Japanese tourist claims Australian man told her 'You must have sex with me or die'

A Northern Territory man said he could see into the future and told a Japanese tourist she would die if they did not have sex on a "sacred site", a court has heard. The woman said the man told her he could see her dying in hospital in three years' time if she rejected his advances while at Ubirr Rock, a popular Kakadu site of ancient cave art. The woman's allegations were heard at a committal hearing in Darwin Magistrates Court this week.

Magistrate Michael Carey dismissed the four charges of sexual intercourse without consent against the man, saying the woman's evidence was unreliable, contradictory in some places and "did not hang together". "There is no way (a jury) would convict on her evidence," Mr Carey said. The woman alleged she was raped four times over October 16 and 17 last year at Ubirr Rock and the man's Jabiru home, 40km southwest of the tourist attraction.



Officer in charge of the investigation Detective Sergeant Ian Young told the committal hearing the case was thrown away, but he fished it out of the rubbish in August this year. The court heard the woman met the man when he offered to fix her tyre. Doctor Tracey Johns, who later examined the woman, told the court her patient said he had manipulated her into staying at his house while he fixed her tyre by talking about the dangers of camping in Kakadu.

Prosecutor Georgia McMasters said the Crown's case was that the woman did not have the ability to say no because her will was overpowered by him. When interviewed, the woman, who had limited English, said: "I had no option but to follow because I was scared, I was told I could no longer say no in this sacred place. I was told if I reject I will die, someone did because of rejecting." Mr Carey said the woman did not indicate a lack of consent to the sexual encounters. He said she might have been "incredibly naive or gullible".

2 comments:

L said...

Mr Carey said the woman did not indicate a lack of consent to the sexual encounters. He said she might have been "incredibly naive or gullible".
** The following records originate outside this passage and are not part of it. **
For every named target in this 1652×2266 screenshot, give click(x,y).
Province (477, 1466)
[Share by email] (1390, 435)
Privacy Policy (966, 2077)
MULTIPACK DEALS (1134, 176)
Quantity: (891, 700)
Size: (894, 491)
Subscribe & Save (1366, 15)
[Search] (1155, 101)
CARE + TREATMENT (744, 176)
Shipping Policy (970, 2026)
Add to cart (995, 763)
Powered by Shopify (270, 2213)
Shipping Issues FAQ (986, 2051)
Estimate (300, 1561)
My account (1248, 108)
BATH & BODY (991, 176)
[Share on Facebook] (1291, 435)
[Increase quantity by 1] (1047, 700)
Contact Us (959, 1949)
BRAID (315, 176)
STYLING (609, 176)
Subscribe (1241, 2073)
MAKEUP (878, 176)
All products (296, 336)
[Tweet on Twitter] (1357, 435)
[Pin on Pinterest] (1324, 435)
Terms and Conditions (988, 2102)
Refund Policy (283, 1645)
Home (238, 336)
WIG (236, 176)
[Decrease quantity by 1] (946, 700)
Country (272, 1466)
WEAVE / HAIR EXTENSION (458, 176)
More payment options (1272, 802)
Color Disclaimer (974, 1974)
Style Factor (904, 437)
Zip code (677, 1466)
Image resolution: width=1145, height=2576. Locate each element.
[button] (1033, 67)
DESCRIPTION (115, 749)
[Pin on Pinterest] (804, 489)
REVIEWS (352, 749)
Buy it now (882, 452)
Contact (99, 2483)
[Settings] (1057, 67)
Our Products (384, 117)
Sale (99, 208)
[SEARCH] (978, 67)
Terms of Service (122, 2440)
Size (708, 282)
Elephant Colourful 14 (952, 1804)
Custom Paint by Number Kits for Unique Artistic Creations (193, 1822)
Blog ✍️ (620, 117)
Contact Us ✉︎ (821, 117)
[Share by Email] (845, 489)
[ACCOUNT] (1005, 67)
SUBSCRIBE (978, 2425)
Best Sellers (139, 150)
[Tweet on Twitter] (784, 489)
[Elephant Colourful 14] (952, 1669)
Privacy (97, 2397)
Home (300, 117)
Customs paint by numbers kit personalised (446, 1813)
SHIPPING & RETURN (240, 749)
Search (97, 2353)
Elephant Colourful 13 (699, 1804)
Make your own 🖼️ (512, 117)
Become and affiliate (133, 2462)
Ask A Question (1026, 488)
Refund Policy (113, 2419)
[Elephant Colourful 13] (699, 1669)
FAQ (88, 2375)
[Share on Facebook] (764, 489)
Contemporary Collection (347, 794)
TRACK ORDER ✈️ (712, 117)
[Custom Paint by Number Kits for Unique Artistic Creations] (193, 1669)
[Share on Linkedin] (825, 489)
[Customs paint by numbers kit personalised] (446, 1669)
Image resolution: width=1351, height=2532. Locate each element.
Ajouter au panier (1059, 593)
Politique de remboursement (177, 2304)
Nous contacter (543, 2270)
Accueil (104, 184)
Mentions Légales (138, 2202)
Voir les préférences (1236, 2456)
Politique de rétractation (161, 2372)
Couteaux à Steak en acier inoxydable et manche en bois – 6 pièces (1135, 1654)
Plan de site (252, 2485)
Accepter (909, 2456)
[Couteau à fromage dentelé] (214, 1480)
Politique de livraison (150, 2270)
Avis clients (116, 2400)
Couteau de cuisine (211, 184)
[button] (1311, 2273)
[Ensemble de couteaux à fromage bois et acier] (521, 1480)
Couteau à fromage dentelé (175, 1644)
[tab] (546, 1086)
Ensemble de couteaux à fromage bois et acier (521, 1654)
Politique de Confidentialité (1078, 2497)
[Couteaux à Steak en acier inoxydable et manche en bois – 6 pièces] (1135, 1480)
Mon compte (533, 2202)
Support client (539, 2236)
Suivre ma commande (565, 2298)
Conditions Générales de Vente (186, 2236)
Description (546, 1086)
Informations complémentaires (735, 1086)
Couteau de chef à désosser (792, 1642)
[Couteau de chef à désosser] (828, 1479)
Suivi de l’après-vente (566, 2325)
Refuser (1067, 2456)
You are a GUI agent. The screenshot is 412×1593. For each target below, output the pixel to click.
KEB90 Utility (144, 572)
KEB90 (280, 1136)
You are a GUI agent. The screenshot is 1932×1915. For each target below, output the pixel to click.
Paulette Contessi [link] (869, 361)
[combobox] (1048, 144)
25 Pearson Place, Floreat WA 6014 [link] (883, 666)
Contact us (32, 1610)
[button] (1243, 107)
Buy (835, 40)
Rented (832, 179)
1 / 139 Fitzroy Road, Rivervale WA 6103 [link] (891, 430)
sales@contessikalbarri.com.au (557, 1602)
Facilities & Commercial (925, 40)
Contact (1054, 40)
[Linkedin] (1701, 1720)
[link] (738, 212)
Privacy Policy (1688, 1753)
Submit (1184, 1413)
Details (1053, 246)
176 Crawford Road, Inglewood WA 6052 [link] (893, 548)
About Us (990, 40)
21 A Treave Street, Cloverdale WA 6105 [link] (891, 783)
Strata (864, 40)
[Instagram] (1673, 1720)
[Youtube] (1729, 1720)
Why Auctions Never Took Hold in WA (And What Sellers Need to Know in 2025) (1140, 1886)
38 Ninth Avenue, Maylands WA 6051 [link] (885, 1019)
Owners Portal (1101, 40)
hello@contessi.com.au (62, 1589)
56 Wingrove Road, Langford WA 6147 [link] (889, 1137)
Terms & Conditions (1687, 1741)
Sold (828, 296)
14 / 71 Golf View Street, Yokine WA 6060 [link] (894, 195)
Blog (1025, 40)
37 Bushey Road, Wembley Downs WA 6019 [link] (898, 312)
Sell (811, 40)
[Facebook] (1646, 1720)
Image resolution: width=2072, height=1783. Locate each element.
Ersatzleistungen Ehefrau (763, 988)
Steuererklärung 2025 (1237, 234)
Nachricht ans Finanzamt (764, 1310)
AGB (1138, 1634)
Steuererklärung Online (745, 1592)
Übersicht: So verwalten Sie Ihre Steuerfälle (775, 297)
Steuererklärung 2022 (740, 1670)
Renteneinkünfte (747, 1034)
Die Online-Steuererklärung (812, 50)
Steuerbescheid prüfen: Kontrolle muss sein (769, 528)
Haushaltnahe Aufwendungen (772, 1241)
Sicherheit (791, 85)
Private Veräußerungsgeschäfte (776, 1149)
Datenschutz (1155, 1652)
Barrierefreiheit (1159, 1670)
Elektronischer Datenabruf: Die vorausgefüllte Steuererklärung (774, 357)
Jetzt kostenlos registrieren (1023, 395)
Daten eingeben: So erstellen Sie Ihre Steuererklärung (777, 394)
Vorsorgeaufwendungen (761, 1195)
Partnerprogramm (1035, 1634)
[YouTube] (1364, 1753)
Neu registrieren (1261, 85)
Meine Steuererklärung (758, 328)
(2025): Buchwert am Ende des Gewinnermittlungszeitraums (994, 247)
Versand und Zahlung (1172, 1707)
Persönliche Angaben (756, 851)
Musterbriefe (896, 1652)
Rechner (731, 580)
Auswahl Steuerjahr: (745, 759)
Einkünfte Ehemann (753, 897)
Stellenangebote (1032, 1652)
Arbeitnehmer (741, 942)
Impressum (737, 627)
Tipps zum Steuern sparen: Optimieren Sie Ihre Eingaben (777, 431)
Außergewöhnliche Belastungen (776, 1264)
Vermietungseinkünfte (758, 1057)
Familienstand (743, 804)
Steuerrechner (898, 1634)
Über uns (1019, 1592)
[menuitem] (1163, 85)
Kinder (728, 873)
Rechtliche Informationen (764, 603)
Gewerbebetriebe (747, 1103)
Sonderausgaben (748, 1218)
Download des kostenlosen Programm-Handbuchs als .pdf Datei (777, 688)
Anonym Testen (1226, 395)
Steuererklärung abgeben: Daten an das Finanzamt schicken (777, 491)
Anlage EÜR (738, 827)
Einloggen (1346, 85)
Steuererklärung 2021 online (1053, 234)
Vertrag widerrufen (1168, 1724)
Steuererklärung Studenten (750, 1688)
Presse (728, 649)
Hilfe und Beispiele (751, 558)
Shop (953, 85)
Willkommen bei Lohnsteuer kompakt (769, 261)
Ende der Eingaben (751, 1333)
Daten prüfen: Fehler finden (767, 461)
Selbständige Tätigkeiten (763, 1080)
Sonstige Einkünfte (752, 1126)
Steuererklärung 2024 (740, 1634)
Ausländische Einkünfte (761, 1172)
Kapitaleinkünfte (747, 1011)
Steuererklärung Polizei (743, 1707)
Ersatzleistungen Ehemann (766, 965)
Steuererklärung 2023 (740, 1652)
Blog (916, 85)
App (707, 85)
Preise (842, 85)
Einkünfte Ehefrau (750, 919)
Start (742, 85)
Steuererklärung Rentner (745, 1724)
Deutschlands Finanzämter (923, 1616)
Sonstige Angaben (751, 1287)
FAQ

Doesn't that pretty much give the go-ahead to any rapist who chooses his victim carefully enough?

Anonymous said...

Sex often involves coercion, but some coercion is rape and some isn't. If he held a knife to her and said she'd die if he didn't have sex with her, and she conceded, I'd call that rape. If he told her she'd die three years in the future because of her karma or her palm-reading, she's just a stupid woman who can't plead stupid to get out of everything.

I imagine that in this case, he might have been a total dick and she might have been really distressed, but I don't think our society can provide so much for people whose only defense is that they believed their fortune-teller told them they'd die in three years.